Alex: But when you look at that artwork, do you like the artwork?

Crumb: Well, I like the covers, front, back and insides are better than the contents of the guts of the book. For me, the humor and everything is more spontaneous and less forced. By this time, I was just beginning to sort of get back on track. Like the back cover still kind of expresses a certain lostness, you know? I don't fit in, I don't want to fit in, I'm very alienated and disgusted with America.

Alex: But I love that back cover, I always have. But you know Robert, I worked hard scanning and cleaning up this comic book. It took me a long time. And another part of my job is to help you sell this comic book. I think it's a great comic book. It's not going to help us sell the comic book with you saying that you...

Crumb: ...don't like the contents? (laughing)

Alex: Yeah, that's not going to help us. I don't mind you saying that it was difficult looking back because it brought up a lot of memories of a difficult period in your life. I don't mind you saying that, but I honestly believe that if we got people to read it, they would enjoy it.

Crumb: It was a difficult period. I'm telling you I felt so lost and questioned whether or not to continue drawing comics at all.

Alex: Ok, well, we're getting to the end of my questions. Because you're basically a socialist, you believe in the power of the people. But at the same time you obviously see that many of them are ignorant. Like Kit and Kaboodle sell their house and they're going to spend the money on booze and lose the rest gambling. And then on the back inside cover you have "mindless consumerism." So I'm starting to see that you're removing yourself from identifying with "the people." And of course you always, even as a teenager, felt alienated and you would think, "those fools."
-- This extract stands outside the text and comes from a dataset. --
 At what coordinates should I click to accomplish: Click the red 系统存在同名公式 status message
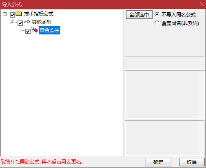tap(41, 161)
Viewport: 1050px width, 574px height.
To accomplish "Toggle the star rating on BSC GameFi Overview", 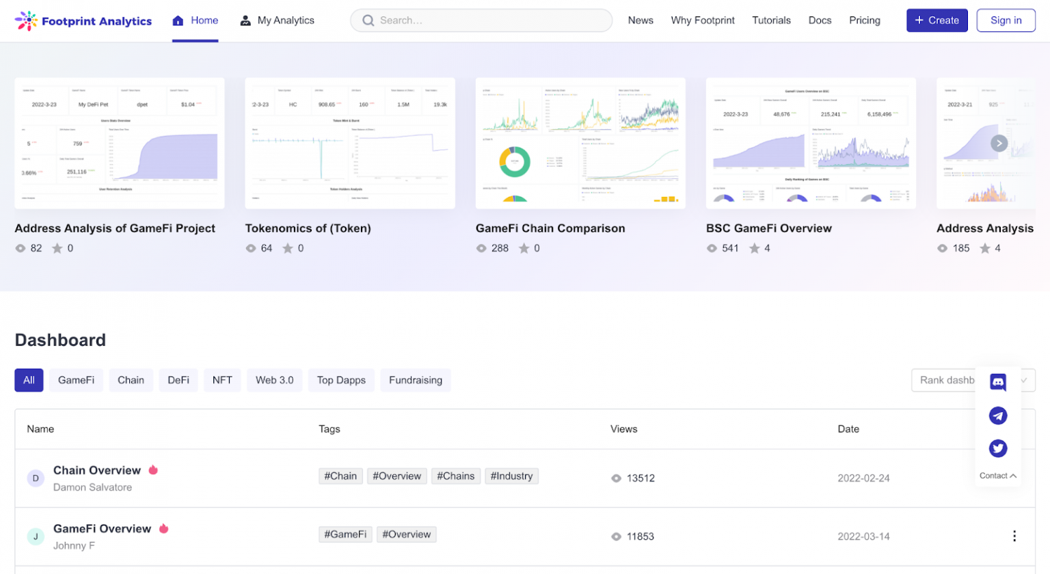I will (754, 248).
Crumb: Those ignorant fools (laughing).

Alex:
So, it's a continuation of the same old theme for you. But were you then in the process of trying to draw that and communicate your disdain for the ignorance of the people? Were you just starting to express that in your comics?

Crumb: I don't know. I'd have to think about that. At the time I was doing those comics, I was writing a lot in my journals and diaries and sketchbooks about the social situation and trying to sort it out. And part of it was that living in the world of average people there in the Central Valley, I witnessed the fairly obvious reality of the corporate takeover as it advanced day by day. And the painful, vexatious way that this was just accepted -- embraced even by most people. One feels contempt on one hand and compassion on the other, at the same time. It's complicated. They're complicated feelings. I was still a very strong believer in socialism at that time. That belief has eroded over the years. Now I don't know that any "ism" is going to solve our problems. But at that time, it was very disillusioning to see America moving away from socialism rather than towards it. It was alienating and depressing. But, you know, that's the kind of guy I am.
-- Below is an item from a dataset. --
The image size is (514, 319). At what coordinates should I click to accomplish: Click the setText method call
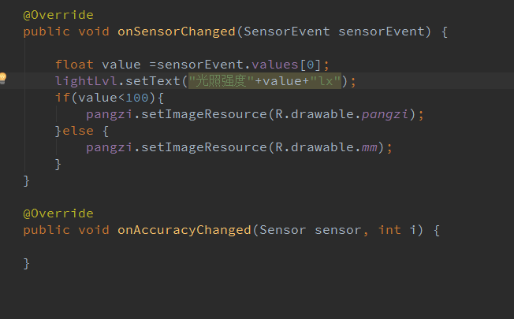click(153, 81)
Alex: Let's talk about the blond character in Modern World Funnies on the back cover. Why didn't you draw his fingers? You just wanted to make him angular and modern looking? More robotic and less human?

Crumb: (laughing) I've got the comic right here in front of me. That guy is barely human. It's questionable whether he's a human being or not. He might just be some kind of a robot or hologram or something. He's got a slick kind of pitch. He sounds like a reasonable person, but he's just trying to lure you back into the herd. (laughing) And at the end, the yellow guy says, "I'm afraid I really can't help you." (laughing). I'm just resisting too much. I don't want their so-called "help."